Ask Full Fact: our EU membership fee and the economy
“Will the money we could save by not paying for EU membership actually represent a gain to the UK economy?”
Experts on both sides agree that the impact of leaving the EU on the UK’s economy would be much bigger than what we save on the membership fee—regardless of whether they think it would be a positive or negative impact.
Economic studies put other factors down as more important
Economists say that the money involved in our contribution to the EU budget is relatively small compared to the wider economic issues involved.
In 2014, the UK economy was worth around £1,817 billion in cash terms.

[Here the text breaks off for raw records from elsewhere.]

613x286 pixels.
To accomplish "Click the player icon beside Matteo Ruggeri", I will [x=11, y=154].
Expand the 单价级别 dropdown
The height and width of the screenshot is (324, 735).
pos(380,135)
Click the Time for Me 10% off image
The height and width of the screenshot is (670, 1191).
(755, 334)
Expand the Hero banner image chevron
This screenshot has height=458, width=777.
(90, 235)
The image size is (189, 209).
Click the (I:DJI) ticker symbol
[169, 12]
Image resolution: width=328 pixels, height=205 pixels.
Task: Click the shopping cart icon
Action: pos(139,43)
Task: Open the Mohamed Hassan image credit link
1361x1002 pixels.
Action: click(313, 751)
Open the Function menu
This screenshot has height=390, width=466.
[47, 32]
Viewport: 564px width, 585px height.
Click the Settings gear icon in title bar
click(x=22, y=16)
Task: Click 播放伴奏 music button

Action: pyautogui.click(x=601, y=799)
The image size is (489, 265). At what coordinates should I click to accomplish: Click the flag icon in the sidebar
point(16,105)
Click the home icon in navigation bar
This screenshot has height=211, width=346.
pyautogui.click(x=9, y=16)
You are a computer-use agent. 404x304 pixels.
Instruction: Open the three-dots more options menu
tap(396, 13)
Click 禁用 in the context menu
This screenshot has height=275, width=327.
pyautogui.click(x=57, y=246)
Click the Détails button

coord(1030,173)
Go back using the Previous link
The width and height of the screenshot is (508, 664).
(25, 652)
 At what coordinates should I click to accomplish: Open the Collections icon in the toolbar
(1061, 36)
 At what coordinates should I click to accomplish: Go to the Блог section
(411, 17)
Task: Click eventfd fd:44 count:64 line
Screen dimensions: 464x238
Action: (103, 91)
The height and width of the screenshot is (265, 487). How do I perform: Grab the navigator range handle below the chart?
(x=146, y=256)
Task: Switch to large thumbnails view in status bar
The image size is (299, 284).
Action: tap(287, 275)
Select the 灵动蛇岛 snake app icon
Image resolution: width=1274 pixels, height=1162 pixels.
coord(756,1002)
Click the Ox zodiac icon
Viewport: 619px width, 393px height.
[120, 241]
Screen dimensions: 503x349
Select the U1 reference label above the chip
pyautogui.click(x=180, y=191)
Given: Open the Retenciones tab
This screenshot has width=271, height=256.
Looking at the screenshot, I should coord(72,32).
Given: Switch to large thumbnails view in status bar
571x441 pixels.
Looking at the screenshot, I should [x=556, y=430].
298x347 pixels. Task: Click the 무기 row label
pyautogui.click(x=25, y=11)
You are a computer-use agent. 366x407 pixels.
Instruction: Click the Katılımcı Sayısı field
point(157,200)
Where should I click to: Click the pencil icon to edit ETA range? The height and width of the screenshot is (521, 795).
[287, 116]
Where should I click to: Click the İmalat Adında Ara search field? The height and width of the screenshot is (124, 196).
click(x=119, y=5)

The ‘membership fee’ the government sent to the EU—even before deducting money that comes back—was an estimated £14 billion.
If after leaving the EU we wanted to keep up spending in areas that EU money currently covers, such as farming, poorer regions of the country and research grants, the saving would be around £6 billion.
So the saving would be around 0.3% of the size of the economy. Researchers at the London School of Economics recently arrived at a similar figure.
But you don’t have to agree with them to think that the membership fee is small relative to the overall costs and benefits of leaving.
A study from the Institute of Economic Affairs, arguing that the UK would actually gain from trade and less regulation by leaving the EU, says that our continued membership of the EU could cost the economy 13% of its value every year. Only a small portion of that is put down to the membership fee.
A third report by Open Europe that gives a range of possible outcomes, from good for the economy to bad, sees the membership cost as more significant in the grand scheme of things, but still only one of several factors. Trade and regulation are seen as more important.
Economic changes would affect the government’s finances far more than the membership fee savings
If the economy did suffer, it wouldn’t be much comfort that the government has made a financial saving on the membership. A weaker economy usually means the government gets less in taxes, after all.
The Institute for Fiscal Studies, a pre-eminent economic think tank which is on neither side, says “the overall fiscal consequences of withdrawal [from the EU] would be overwhelmingly driven by the effects of that decision on the wider economy”.
So if the economy is important to you in making your decision, it’s best not to focus too much on the membership fee on its own, and instead think about the impact overall. We’ve looked at the arguments about that here.